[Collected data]
----------------------------------------
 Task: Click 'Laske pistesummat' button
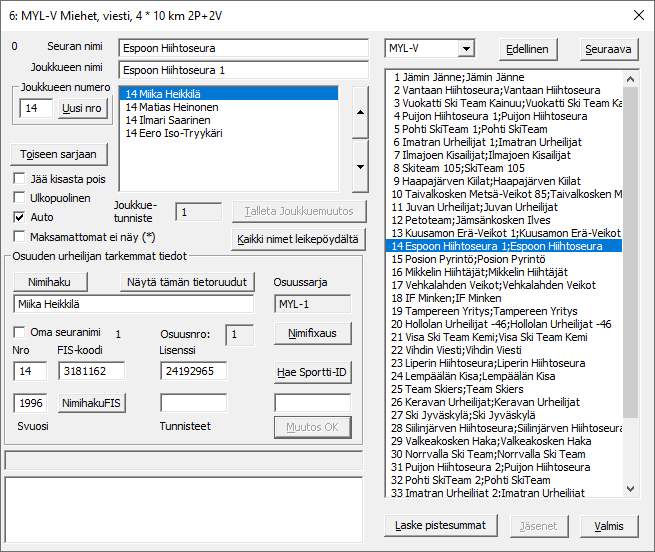pos(440,525)
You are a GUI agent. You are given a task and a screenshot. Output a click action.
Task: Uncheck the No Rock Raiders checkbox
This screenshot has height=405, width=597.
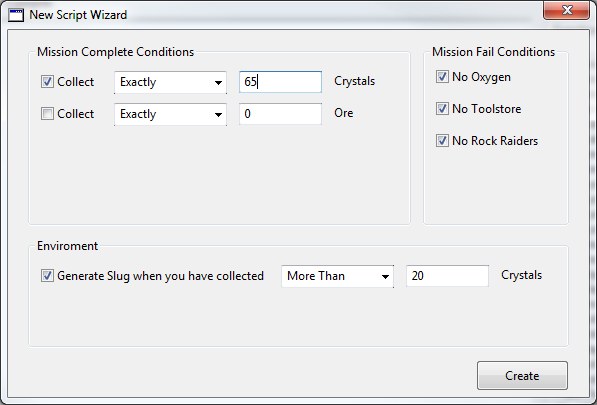click(442, 141)
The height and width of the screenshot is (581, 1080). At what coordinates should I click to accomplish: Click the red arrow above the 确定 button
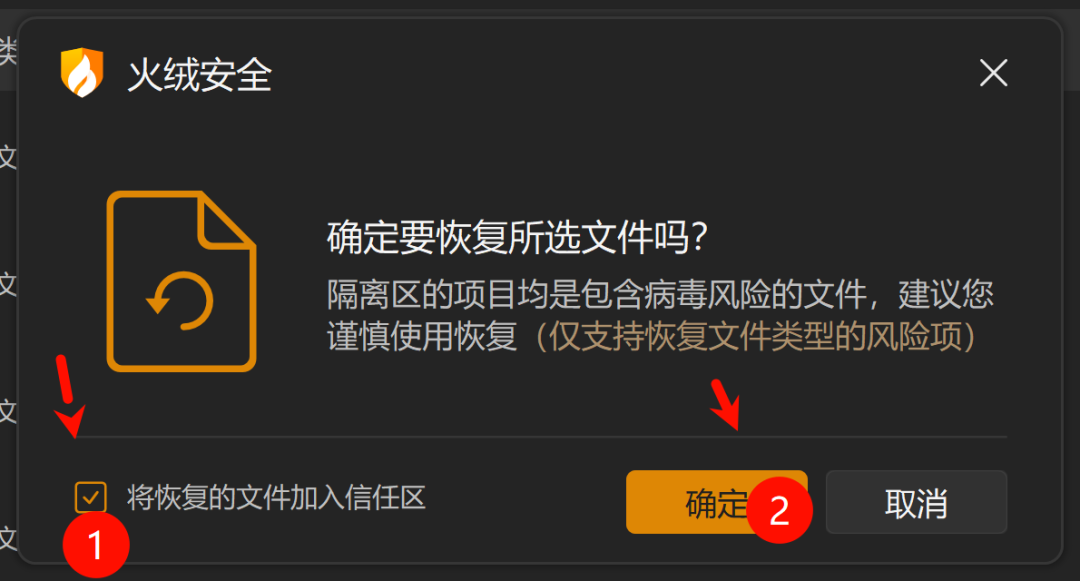tap(726, 404)
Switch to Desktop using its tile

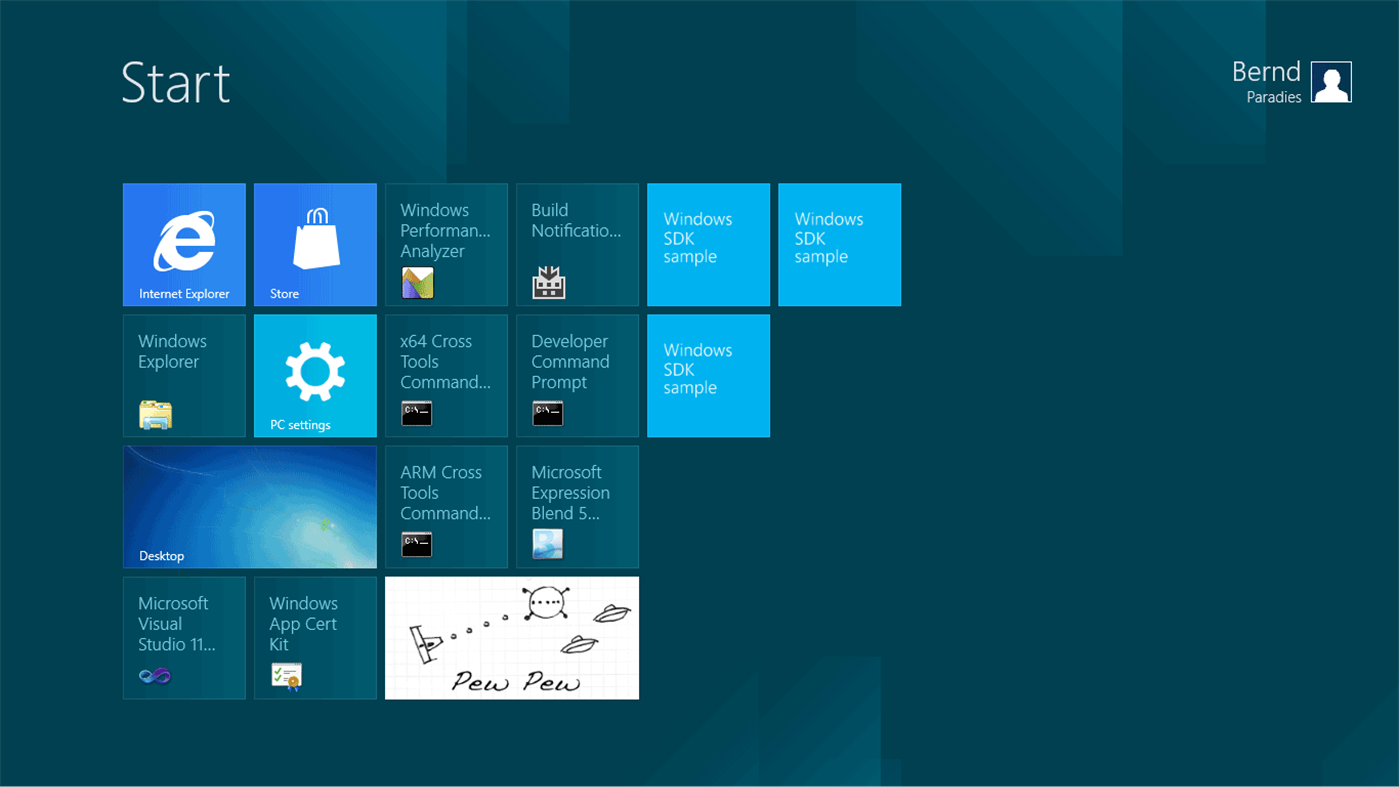(249, 506)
----------------------------------------
Task goal:
Restate the records above in full, word for word. Keep pictures out.

Written answer:
 Task: Click 'Laske pistesummat' button
pos(440,525)
You are a GUI agent. You are given a task and a screenshot. Output a click action.
Task: Uncheck the No Rock Raiders checkbox
This screenshot has height=405, width=597.
click(442, 141)
The height and width of the screenshot is (581, 1080). At what coordinates should I click to accomplish: Click the red arrow above the 确定 button
tap(726, 404)
Switch to Desktop using its tile

(249, 506)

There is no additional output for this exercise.